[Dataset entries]
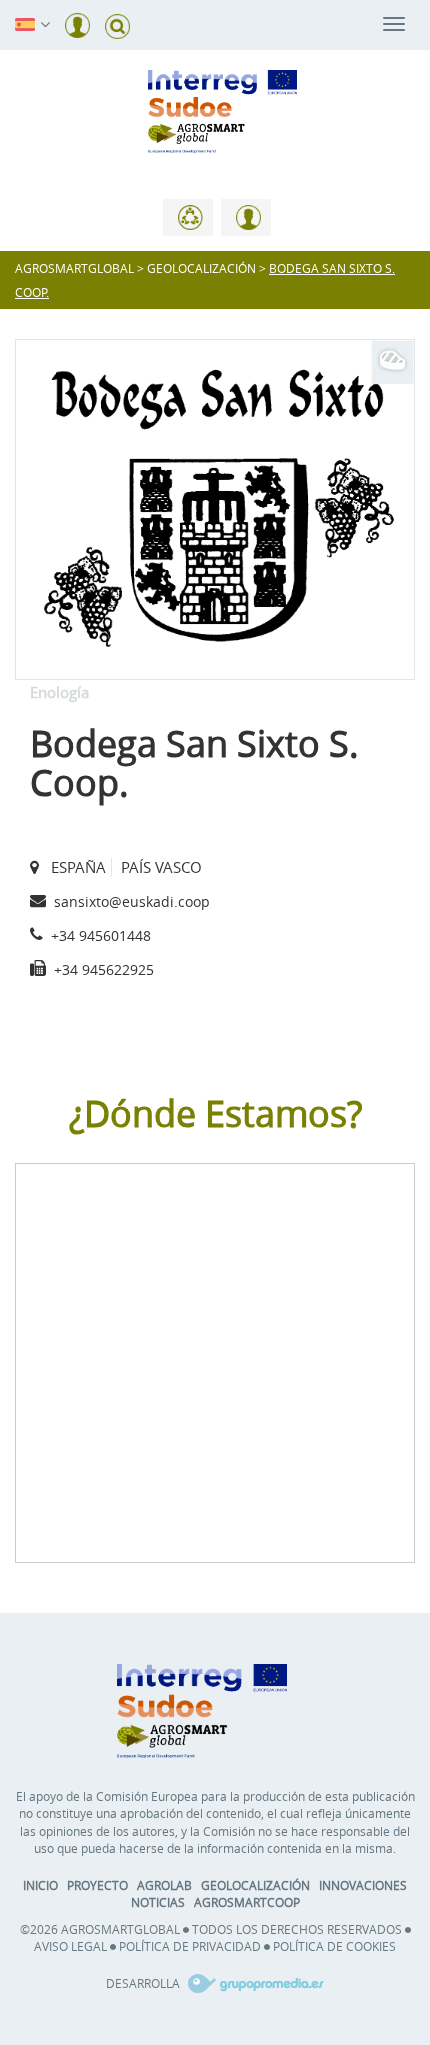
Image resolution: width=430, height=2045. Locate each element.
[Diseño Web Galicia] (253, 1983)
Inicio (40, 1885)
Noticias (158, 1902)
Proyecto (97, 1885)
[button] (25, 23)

Work required | Nothing but the records above, exact and without pictures, should appear in the answer.

Solution to this task |
Image resolution: width=430, height=2045. Locate each element.
[Diseño Web Galicia] (253, 1983)
Inicio (40, 1885)
Noticias (158, 1902)
Proyecto (97, 1885)
[button] (25, 23)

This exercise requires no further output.